As Asian Carp continue to threaten to invade the Great Lakes, the plethora of legal and technological maneuvers to prevent that invasion have intensified. With pressure mounting, the Army Corps of Engineers this month promised to speed up its study on how to keep the carp out of Lake Michigan.
The agency said it will provide Congress a range of options to block the migration of unwanted species between the Great Lakes and Mississippi River basins by next year, well before its previous target of 2015.
The two basins were naturally separated until the Chicago Sanitary and Ship Canal opened in 1900. An electric fish barrier on the canal is now the only thing blocking the giant carp from swimming into Lake Michigan; in 2007, Congress ordered the Army Corps to look at a more permanent solution.
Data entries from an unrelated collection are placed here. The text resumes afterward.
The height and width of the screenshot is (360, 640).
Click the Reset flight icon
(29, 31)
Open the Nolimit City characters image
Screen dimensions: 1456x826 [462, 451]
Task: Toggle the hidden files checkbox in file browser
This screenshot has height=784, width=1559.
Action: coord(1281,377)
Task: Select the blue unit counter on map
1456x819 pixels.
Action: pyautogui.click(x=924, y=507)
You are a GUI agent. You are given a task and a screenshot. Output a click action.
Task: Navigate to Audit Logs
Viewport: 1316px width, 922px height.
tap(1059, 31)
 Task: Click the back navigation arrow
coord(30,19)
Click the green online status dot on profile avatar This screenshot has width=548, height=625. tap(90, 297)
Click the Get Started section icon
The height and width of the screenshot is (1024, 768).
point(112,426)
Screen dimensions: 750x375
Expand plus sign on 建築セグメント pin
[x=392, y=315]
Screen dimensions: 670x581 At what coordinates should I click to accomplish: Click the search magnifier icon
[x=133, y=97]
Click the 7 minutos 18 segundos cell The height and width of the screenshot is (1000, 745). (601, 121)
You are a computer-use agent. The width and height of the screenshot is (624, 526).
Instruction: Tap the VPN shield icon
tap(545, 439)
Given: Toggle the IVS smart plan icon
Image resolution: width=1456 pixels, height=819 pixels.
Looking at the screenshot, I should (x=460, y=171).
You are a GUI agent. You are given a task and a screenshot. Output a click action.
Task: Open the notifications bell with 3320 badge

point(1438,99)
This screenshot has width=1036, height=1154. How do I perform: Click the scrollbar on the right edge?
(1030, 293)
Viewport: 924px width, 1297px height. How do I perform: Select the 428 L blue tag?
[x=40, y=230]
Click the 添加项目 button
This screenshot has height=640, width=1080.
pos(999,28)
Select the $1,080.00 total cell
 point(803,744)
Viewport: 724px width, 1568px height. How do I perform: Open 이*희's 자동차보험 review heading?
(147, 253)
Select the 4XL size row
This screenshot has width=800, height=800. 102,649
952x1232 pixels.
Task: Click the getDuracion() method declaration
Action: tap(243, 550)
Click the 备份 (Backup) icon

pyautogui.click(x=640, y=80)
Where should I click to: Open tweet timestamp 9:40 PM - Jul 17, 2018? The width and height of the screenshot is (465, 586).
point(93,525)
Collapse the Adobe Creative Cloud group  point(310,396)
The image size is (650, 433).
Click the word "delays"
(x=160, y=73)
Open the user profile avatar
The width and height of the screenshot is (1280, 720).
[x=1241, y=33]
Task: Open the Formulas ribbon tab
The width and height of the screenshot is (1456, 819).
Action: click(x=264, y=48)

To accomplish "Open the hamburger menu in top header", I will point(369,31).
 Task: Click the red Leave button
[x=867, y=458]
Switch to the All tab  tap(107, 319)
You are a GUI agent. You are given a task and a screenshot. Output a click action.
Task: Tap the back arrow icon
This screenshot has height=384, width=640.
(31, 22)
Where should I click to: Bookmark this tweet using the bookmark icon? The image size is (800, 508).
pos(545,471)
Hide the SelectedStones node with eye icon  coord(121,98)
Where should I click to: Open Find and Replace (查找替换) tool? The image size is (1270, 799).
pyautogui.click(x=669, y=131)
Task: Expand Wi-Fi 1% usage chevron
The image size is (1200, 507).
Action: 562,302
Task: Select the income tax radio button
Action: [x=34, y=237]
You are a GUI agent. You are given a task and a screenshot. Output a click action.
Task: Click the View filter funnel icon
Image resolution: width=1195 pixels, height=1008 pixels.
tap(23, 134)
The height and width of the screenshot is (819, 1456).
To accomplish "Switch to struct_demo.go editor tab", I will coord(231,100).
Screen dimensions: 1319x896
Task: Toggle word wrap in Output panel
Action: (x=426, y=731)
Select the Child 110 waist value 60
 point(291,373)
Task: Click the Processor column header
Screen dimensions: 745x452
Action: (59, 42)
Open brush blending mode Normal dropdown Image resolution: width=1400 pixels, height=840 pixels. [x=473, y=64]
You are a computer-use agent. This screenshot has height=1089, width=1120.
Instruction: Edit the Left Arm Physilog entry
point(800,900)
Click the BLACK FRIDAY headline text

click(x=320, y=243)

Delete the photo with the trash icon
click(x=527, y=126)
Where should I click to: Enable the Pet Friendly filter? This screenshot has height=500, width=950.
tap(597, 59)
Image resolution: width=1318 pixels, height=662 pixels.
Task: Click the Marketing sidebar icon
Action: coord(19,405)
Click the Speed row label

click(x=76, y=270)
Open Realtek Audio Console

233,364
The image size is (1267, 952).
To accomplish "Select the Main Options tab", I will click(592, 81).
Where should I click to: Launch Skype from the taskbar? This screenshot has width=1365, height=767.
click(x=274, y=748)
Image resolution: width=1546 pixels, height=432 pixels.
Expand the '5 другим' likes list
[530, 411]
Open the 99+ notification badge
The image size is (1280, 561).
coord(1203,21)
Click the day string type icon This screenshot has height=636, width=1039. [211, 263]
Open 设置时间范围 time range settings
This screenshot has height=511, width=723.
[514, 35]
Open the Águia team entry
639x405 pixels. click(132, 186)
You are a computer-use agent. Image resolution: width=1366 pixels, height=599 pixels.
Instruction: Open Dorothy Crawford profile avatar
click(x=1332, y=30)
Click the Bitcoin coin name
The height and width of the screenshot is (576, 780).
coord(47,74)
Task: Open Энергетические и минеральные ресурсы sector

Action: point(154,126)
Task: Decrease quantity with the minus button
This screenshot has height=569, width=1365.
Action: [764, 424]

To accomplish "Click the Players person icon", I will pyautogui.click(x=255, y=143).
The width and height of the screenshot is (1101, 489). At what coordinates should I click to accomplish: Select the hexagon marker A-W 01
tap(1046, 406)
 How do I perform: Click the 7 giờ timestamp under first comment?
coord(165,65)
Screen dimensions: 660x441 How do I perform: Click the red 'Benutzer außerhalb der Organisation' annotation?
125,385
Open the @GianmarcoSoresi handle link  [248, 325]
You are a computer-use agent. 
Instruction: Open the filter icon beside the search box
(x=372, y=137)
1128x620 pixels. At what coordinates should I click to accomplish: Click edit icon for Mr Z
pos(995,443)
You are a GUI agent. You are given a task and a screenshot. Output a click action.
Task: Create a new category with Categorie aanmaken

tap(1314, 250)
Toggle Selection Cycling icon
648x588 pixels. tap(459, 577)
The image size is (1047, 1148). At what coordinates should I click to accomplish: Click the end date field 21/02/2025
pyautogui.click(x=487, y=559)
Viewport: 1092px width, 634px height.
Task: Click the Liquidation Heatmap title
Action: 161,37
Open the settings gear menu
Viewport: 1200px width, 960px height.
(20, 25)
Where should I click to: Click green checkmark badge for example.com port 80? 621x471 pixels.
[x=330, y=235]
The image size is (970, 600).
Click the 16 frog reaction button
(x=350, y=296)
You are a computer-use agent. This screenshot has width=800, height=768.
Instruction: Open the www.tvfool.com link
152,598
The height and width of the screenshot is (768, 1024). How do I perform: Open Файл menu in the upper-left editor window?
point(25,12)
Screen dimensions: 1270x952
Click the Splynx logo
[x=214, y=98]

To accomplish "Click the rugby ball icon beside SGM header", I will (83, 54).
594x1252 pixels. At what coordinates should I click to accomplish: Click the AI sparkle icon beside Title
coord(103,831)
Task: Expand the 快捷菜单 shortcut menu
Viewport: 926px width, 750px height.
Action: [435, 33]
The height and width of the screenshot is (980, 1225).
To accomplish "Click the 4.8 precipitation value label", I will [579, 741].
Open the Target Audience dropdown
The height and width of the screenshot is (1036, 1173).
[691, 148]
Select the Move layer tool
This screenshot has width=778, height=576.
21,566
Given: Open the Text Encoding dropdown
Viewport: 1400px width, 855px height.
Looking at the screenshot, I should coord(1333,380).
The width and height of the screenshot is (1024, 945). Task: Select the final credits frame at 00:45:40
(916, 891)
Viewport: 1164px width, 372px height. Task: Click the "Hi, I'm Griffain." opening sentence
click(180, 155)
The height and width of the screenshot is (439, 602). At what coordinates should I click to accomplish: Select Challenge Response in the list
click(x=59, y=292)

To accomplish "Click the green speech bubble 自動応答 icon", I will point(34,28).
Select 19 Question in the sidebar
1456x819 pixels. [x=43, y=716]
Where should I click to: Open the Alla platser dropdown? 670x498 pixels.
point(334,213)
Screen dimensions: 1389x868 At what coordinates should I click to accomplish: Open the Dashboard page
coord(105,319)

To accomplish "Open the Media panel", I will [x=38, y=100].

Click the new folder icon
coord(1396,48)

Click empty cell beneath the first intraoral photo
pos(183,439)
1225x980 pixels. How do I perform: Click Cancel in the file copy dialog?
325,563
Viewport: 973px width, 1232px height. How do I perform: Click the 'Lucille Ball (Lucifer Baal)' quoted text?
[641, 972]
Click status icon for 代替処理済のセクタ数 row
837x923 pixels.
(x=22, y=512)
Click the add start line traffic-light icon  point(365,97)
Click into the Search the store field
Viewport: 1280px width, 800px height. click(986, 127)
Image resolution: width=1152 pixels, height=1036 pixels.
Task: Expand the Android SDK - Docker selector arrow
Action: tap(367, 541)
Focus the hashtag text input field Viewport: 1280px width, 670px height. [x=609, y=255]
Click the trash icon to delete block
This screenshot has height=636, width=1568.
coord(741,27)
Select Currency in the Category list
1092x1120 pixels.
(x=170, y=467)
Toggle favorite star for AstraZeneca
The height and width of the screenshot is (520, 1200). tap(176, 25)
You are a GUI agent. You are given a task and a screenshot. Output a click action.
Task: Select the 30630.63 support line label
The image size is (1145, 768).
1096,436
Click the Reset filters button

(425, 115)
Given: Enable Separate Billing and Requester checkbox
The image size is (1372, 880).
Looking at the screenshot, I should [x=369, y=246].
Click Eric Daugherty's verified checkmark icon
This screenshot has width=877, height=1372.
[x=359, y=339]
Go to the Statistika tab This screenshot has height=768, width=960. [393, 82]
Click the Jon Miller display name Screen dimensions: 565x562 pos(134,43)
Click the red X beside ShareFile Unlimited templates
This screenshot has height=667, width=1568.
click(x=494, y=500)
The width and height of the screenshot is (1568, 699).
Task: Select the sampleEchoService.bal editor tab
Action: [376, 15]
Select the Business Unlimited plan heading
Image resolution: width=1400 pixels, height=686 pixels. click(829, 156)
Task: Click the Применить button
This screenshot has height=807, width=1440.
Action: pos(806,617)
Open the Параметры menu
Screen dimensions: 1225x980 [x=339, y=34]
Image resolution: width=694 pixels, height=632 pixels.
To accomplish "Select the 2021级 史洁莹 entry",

“This 2013 report will provide us with an assessment of the best options for keeping Asian carp out of the Great Lakes, as Congress requested,” John Goss, Asian carp director at the White House Council on Environmental Quality, said in a news release. “This new step will result in a more focused path forward that could mean faster implementation of a permanent solution for protecting our Great Lakes from Asian carp.”
Conservation groups were underwhelmed by the announcement, noting that Congress has already asked the Army Corps to devise a permanent solution to the problem, but the Army Corps opted to look at a range of options, some of which, they say, stopped short of completely blocking species migrations.